Sono le parole rivolte dal Signore a Geremia, la cui vita è tutta una profezia della
vita di Gesù e di quella dei suoi discepoli. Il profeta non deve attendersi accoglienza
e onori: egli riferisce parola di Dio, di quel Dio che viene facilmente lasciato
in disparte dal suo popolo: la sua parola è perciò spesso richiamo, rimprovero,
invito a cambiare le proprie scelte. Il profeta per lo più non è amato nè ascoltato
da coloro cui egli rivolge la Parola. Gesù lo sa, e quindi si stupisce della meraviglia
che i suoi paesani manifestano per le sue parole. Non gli par vero che essi credano
in lui dopo aver udito un suo insegnamento, e li mette alla prova. Rivela i loro
desideri egocentrici, che li mettono in attesa di miracoli e prodigi da parte sua
e, a questo riguardo, ricorda loro il comportamento dei profeti più grandi, Elia
ed Eliseo. Questi avevano avuto da soffrire a causa del popolo di Dio, tanto che
hanno potuto esercitare la loro fede e manifestare la potenza di Dio verso gli estranei,
i pagani. L'intervento di Elia aveva moltiplicato la farina nella madia di una vedova
di Sarepta, nel territorio pagano di Sidone, e la sua preghiera ha risuscitato il
figlio della stessa vedova; Eliseo ha guarito dalla lebbra un capo dell'esercito
degli aramei, ma non ha potuto guarire i lebbrosi del suo popolo, che non aveva
fede nella potenza di Dio operante in lui. Lo stesso potrebbe succedere a Nazaret,
se dalla meraviglia non si passa alla fede obbediente.

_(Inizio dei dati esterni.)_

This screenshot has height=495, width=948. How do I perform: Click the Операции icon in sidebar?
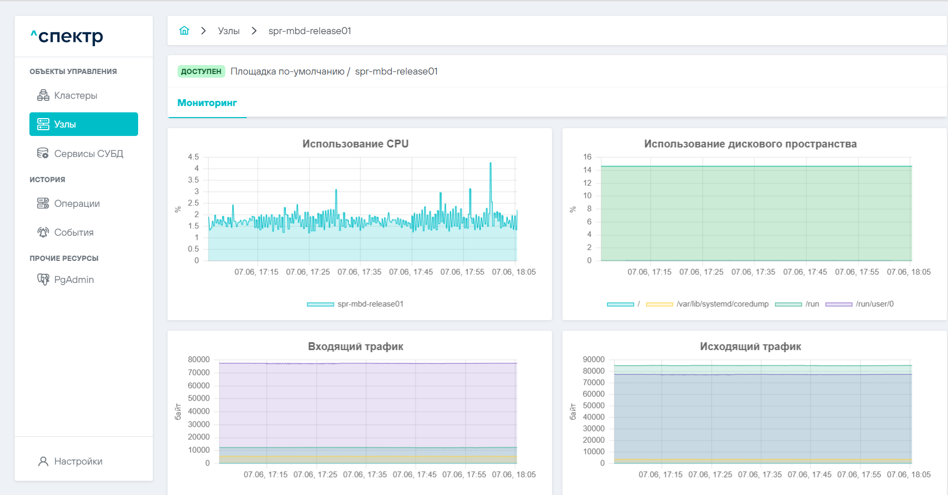pos(43,203)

I Nazaretani non riescono ad ascoltare Gesù come si ascolta un profeta, non accettano
da lui osservazioni sulla propria fede, non lo vogliono accogliere come inviato
di Dio. Lo rifiutano e lo cacciano via, tentando persino di ucciderlo. Gesù non
si meraviglia nè si spaventa: egli conosce la sorte toccata ai profeti e sa che
per lui non può esserci una strada diversa. I profeti non erano profeti solo per
le parole da loro pronunciate, ma anche per la vita da loro offerta a Dio.
Oggi l'annuncio della Parola di Dio viene completato da una pagina di San Paolo,
tutto il cap. 13 della prima lettera ai Corinzi. Noi lo ascoltiamo come si deve
ascoltare la Parola di Dio, col desiderio forte di viverla in ogni momento. L'apostolo
invita i Corinzi, che ammirano molti carismi straordinari dei membri della propria
comunità, a fissare il proprio desiderio su quel carisma, dono di Dio, che è più
grande di tutti. Il dono più grande con cui Dio può arricchire la vita del credente
non è la capacità di guarire malattie, di fare miracoli, di parlare lingue sconosciute,
di scoprire gli spiriti, ma la capacità di rivelare a tutti l'intimo essere di Dio!
Dio è amore, non ci può essere quindi nulla di meglio che riuscire a vivere il suo
amore: chi lo vive rende presente Dio, partecipa alla sua vita e ne rende partecipi
gli altri. L'amore di Dio è la carità, quell'atteggiamento che ci rende benevoli,
pazienti, miti, umili, disinteressati, gioiosi perché capaci di vedere Dio ovunque.
A che serve che uno conosca tutte le lingue e persino i misteri della fede, se non
è umile? A che serve riuscire a digiunare se non si riesce ad aver pazienza con
il fratello difficile da sopportare? A che pro compiere gesti eroici, se poi diffondiamo
critica e tristezza? Abbiamo pregato per l'unità dei cristiani di tutte le Chiese:
preghiamo che veniamo arricchiti tutti del carisma della carità! Questo carisma
ci porterà a raggiungere l'unità piena e perfetta.